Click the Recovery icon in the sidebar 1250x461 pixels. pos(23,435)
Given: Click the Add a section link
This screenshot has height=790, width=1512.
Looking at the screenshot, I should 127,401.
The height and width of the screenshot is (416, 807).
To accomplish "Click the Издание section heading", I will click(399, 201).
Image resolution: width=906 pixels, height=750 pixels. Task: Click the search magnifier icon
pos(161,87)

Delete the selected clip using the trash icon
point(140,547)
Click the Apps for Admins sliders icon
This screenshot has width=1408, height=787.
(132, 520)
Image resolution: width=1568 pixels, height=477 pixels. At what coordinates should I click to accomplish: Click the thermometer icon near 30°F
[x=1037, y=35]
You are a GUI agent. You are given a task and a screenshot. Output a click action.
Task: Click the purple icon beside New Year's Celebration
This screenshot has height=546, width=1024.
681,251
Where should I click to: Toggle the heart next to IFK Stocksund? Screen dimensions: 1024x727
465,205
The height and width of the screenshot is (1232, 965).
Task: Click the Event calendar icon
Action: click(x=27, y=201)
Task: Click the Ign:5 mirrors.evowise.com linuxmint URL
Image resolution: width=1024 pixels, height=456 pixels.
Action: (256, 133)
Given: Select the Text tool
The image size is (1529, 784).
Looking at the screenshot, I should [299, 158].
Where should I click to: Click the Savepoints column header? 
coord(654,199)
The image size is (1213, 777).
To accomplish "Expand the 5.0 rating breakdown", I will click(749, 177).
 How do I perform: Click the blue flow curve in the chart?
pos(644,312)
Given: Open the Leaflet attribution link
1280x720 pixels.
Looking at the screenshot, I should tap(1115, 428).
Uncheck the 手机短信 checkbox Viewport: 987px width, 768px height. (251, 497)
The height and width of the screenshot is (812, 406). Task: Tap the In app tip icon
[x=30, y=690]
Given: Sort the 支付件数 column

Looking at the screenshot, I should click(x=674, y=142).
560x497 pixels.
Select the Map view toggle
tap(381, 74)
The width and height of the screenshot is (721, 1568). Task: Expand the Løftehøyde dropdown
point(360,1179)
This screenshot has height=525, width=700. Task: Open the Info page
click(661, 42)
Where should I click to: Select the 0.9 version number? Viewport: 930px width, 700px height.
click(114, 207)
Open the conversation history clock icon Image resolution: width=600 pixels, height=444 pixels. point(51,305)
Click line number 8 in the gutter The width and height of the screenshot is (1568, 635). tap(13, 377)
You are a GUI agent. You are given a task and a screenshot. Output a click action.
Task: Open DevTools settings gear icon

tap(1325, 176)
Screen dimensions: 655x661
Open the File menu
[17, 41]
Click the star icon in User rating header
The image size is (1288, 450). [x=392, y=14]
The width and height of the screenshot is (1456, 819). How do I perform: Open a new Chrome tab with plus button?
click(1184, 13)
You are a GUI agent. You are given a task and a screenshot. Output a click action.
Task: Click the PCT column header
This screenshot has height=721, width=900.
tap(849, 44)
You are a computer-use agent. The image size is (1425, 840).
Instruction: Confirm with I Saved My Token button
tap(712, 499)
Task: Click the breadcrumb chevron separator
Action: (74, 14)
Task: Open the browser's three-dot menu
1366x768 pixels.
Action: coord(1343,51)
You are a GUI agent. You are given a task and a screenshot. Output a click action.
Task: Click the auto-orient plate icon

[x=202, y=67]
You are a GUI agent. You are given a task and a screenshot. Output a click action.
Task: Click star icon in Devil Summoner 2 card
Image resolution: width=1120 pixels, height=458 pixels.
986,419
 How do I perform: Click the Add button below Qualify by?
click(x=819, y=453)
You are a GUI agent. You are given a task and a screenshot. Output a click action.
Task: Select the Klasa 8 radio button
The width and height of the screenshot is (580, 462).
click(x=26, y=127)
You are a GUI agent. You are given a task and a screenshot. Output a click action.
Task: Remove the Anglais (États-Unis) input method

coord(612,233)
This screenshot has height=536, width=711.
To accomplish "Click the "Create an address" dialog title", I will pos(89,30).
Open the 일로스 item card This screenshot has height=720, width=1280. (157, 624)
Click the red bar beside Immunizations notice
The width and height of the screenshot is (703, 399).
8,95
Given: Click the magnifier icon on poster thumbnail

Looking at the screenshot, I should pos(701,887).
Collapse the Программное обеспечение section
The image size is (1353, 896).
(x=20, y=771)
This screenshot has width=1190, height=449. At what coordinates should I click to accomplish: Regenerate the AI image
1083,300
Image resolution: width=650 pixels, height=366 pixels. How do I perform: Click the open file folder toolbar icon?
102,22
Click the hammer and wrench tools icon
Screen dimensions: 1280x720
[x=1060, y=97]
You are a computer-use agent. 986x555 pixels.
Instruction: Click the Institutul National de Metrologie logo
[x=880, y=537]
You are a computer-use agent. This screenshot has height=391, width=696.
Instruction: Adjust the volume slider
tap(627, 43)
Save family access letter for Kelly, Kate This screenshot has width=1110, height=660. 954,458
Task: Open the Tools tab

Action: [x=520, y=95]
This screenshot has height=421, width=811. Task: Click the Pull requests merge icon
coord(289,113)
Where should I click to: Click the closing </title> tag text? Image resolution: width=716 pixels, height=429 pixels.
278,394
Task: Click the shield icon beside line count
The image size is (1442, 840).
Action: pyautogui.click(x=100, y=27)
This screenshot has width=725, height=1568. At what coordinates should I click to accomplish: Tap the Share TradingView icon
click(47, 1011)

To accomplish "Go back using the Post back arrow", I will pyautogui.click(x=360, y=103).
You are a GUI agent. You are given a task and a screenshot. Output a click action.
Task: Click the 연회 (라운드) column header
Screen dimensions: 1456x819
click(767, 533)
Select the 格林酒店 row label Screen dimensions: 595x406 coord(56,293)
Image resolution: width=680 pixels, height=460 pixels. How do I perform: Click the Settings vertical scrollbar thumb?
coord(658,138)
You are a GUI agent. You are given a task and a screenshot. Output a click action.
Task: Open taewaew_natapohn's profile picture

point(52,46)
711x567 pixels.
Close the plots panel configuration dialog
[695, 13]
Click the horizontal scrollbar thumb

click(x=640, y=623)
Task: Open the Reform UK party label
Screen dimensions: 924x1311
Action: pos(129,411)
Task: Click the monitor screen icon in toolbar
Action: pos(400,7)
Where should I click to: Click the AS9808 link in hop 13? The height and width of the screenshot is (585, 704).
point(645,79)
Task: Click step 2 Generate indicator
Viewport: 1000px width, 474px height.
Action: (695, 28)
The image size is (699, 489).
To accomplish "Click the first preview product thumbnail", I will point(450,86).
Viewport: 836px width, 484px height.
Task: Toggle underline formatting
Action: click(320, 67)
━━━━━━━━
REQUIRED WORK
Where does the word "label" occur in the records? Return every line that holds it.

EXPECTED ANSWER
Select the 格林酒店 row label Screen dimensions: 595x406 coord(56,293)
Task: Open the Reform UK party label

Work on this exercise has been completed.